Le roi Cochet
Les deux colombes, au théâtre de la Potinière à Paris.
D'accord, Sacha Guitry n'est pas Molière, mais tout est relatif. Lorsqu'on le compare aux divertissements télévisuels et aux pitreries des stars adulés du public et faisant assaut d'aigreur et de vulgarité, il est un super Molière. Ce qui le sépare des plus grands, outre quelques effets facilesn est la superficialité du fond. Ce n'est au fond que du divertissement, mais de quelle qualité !
La Potinière est un tout petit théâtre un peu pauvre, dans le quartier le plus riche de Paris, non loin du Ritz et du Grand Hôtel. La distribution est dominée par Cochet dont la réputation est légendaire parmi les jeunes débutants de la comédie, qui viennent essayer de comprendre "comment il s"y prend". Autrefois, ils se glissaient dans les répétitions de Patrice Chéreau. Mais les autres rôles sont admirablement tenus de la soubrette, aux deux viragos sus-nommées les blanches colombes en passant par l'extraordinaire princesse russe, plus russe que nature, grande, visage anguleux et princièrement vêtue. Quelle classe !
Le français est merveilleux. A force de lire les magazines et de voir la télé, on finit par oublier ce magnifique instrument, qui brille de tous ses feux cristallins dans la prose de Guitry. Et on nous parle des progrès de l'internet, de téléchargement, de jeux vidéos, des dernieres grosses betteraves sucrières d'Hollywood.

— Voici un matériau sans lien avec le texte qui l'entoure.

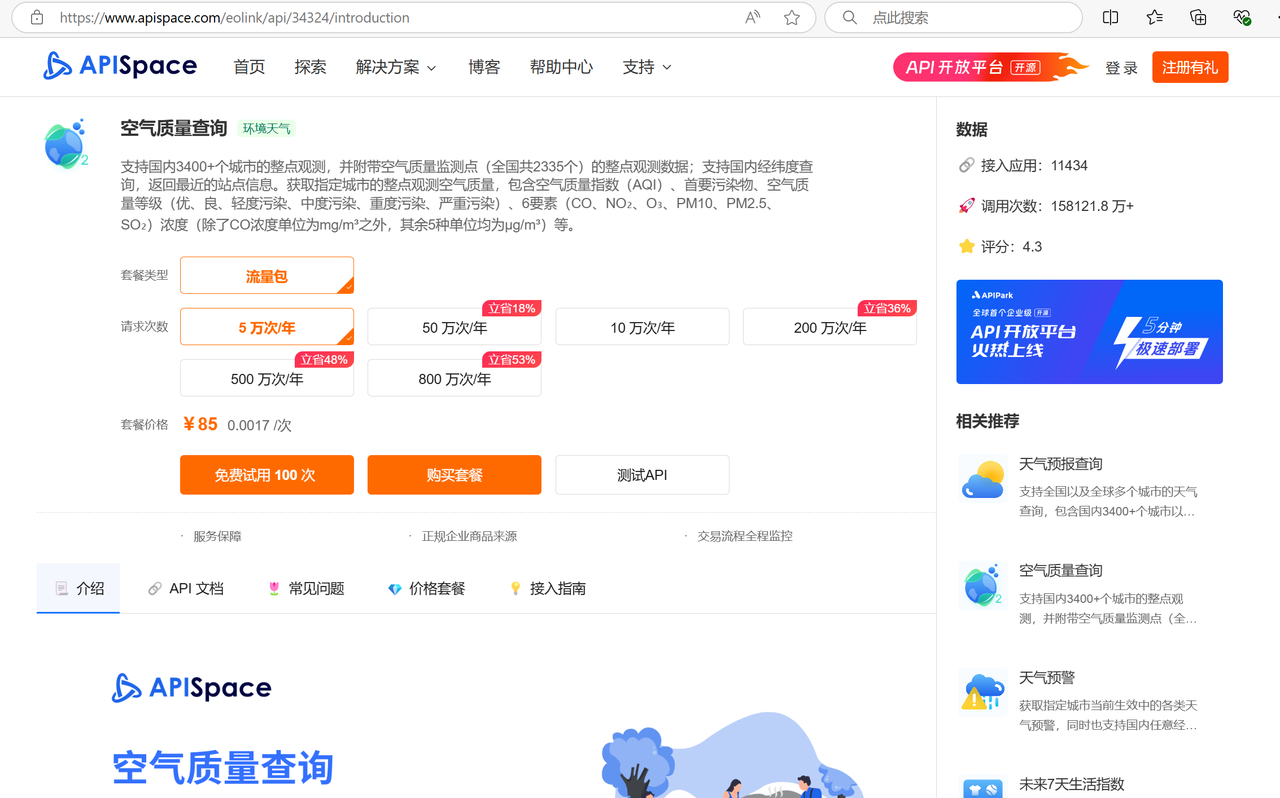This screenshot has height=798, width=1280.
Task: Select the 流量包 package type option
Action: coord(266,275)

Jadis on pouvait encore faire la diférence entre la haute culture théâtrale et les hits hollywoodiens? Aujourd'hui le combat s'est terminé faute de combattants.
On me dira que la culture est élitiste. Un théâtre de 800 places qu'est-ce donc en termes de chiffres d'affaires? Mais pourquoi 800 places et non 2000, pourquoi n'y-a-t-il plus comme jadis 'Au Théâtre ce soir" remplacé par une méthode Cauet deshonorante pour l'esprit de ses fans (à ne pas confondre avec des amateurs). Pourquoi chaque ville ne développe-t-elle pas sa troupe? Au XVIIIe siècle, Florence comprenait 27 opéras, et un siècle plus tard on trouvait plus d'une vingtaine de théâtres en langue française ... à Londres. Pourquoi honore-t-on partout le ballon long ou ovale, et dédaigne-t-on ces drames qui du temps de la Grèce classique, servait à rassembler le peuple autour de son destin?
On objectera que c'est le fric qui compte pour le financier, et la notoriété pour le politicien. Mais pourquoi l'affluence ne se porte-t-elle pas sur les joyaux du patrimoine ? Qui a décidé que seule l'ordure est populaire et que la splendeur culturelle ne peut que rébuter les audiences? On entame ainsi un cycle pervers auto-alimenté. On accoutume les publics au pire, et on le conditionne à aimer le pire.